▸ **Action item**:
Copy each line of the data below in which the word "computer" can be found.

Start of Records for the task

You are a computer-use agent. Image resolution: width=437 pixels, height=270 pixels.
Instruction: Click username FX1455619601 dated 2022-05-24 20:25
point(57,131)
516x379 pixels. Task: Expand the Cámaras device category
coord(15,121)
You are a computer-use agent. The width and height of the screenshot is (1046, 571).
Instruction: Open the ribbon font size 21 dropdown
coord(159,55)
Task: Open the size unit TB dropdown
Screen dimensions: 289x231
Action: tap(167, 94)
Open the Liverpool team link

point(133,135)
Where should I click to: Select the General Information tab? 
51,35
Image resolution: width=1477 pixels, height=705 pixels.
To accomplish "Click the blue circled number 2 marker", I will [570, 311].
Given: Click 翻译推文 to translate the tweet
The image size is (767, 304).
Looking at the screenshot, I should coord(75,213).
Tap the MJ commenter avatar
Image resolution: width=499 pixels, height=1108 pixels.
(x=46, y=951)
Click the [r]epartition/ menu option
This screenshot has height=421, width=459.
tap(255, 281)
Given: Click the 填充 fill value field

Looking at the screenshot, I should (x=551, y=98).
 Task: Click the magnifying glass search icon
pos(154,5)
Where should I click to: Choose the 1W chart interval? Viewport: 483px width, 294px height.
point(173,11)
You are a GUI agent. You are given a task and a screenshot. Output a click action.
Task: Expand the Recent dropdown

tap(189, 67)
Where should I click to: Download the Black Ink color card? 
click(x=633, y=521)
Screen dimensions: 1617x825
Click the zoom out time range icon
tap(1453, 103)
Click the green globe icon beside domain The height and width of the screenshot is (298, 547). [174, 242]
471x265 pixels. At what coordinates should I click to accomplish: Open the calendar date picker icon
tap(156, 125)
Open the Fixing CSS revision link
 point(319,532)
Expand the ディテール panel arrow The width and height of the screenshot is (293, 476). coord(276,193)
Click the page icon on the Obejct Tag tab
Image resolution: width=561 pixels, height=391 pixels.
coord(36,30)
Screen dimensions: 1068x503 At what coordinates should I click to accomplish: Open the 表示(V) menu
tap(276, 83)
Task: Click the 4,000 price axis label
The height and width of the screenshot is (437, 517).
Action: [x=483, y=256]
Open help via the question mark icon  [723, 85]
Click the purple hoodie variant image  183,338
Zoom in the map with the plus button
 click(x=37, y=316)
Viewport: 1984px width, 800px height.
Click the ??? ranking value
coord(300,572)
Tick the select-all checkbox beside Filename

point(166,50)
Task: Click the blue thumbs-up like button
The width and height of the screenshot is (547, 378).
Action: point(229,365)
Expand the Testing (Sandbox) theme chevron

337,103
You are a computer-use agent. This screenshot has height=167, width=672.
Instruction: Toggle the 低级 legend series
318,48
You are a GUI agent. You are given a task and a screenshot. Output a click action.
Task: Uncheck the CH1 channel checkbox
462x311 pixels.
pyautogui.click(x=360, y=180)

End of Records for the task

▸ **Answer box**:
You are a computer-use agent. Image resolution: width=437 pixels, height=270 pixels.
You are a computer-use agent. The width and height of the screenshot is (1046, 571).
You are a computer-use agent. This screenshot has height=167, width=672.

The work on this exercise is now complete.